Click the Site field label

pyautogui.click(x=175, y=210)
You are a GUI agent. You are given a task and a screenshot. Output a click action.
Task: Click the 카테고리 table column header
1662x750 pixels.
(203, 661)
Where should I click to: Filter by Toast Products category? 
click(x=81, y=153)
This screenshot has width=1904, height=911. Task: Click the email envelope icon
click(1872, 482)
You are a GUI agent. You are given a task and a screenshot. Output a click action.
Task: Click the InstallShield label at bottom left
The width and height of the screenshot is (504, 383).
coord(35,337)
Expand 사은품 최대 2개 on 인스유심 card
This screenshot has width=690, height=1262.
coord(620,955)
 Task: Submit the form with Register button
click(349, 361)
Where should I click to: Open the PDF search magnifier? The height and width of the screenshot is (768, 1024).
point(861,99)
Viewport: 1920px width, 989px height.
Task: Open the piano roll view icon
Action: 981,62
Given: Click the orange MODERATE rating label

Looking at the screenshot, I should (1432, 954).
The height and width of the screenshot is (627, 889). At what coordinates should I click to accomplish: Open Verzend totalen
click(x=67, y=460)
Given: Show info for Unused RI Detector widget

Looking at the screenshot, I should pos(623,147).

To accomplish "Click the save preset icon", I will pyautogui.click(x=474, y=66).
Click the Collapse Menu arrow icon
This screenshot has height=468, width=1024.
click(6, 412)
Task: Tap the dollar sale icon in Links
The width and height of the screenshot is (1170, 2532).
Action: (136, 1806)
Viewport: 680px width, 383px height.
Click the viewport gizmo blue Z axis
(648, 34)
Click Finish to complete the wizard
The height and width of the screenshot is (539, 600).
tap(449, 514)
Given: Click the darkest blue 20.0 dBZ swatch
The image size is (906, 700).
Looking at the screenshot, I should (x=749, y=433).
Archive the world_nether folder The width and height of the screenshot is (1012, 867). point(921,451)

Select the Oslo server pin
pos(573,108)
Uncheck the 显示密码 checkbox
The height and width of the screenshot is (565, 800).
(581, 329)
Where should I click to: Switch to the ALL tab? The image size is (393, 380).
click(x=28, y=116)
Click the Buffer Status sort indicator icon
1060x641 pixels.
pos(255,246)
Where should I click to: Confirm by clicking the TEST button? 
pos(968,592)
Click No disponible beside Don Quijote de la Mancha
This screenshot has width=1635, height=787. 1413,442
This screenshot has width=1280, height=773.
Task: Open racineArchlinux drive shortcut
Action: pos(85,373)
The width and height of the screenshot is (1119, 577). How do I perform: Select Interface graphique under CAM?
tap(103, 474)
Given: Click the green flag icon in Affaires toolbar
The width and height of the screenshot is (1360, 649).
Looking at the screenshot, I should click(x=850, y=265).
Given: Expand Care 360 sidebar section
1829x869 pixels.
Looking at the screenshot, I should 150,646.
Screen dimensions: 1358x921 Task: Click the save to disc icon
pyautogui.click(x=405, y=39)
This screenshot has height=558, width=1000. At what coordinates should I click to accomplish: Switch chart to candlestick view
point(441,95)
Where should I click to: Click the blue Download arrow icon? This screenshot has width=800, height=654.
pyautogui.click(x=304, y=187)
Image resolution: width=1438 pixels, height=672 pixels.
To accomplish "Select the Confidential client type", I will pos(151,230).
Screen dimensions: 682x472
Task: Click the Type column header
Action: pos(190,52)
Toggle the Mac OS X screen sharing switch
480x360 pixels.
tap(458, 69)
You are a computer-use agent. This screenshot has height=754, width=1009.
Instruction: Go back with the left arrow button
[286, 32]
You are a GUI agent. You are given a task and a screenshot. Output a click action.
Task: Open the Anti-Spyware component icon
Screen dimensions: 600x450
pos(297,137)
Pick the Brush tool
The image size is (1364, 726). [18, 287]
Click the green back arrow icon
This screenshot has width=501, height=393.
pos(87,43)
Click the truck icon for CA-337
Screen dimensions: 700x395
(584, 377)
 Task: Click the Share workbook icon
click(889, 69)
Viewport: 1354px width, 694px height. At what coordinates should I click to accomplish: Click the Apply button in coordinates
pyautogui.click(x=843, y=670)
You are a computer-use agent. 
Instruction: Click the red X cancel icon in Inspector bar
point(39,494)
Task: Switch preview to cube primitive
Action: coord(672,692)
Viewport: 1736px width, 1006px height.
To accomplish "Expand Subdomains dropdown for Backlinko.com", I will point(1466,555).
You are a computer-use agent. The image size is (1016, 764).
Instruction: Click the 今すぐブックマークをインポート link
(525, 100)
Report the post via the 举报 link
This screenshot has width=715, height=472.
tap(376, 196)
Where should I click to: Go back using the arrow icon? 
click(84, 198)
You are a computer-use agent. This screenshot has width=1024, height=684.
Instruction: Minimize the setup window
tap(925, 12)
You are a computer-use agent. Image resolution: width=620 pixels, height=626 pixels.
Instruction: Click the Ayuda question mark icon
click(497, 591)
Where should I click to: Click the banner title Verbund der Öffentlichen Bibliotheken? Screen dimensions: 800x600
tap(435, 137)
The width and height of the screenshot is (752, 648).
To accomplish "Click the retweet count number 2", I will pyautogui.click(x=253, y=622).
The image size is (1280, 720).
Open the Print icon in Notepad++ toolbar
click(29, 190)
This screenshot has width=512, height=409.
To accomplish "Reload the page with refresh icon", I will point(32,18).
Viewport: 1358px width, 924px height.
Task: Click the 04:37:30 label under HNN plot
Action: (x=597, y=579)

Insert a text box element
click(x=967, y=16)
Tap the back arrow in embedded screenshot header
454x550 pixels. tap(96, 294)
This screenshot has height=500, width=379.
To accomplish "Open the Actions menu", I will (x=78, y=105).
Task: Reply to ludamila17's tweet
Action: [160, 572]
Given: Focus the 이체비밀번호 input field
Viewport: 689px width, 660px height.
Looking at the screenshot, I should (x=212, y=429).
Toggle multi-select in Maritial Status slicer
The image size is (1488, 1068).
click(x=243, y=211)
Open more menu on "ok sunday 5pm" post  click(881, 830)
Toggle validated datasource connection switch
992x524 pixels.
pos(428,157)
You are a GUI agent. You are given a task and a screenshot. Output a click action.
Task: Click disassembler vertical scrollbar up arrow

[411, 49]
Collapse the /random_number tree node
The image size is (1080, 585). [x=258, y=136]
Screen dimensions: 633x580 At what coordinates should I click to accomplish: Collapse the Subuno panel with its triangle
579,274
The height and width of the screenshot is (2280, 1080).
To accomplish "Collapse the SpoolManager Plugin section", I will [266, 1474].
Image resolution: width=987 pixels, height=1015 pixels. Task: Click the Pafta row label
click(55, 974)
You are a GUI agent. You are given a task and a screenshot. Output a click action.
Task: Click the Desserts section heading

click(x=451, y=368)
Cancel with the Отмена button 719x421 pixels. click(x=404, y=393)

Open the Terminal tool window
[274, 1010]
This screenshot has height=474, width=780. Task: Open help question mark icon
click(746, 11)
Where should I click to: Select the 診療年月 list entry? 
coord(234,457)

- TASK ITEM
Among the entries above, locate the lines containing "This screenshot has height=500, width=379." and "Given: Focus the 이체비밀번호 input field", and transcribe exactly those two lines and all lines between.

- ANSWER
This screenshot has height=500, width=379.
To accomplish "Open the Actions menu", I will (x=78, y=105).
Task: Reply to ludamila17's tweet
Action: [160, 572]
Given: Focus the 이체비밀번호 input field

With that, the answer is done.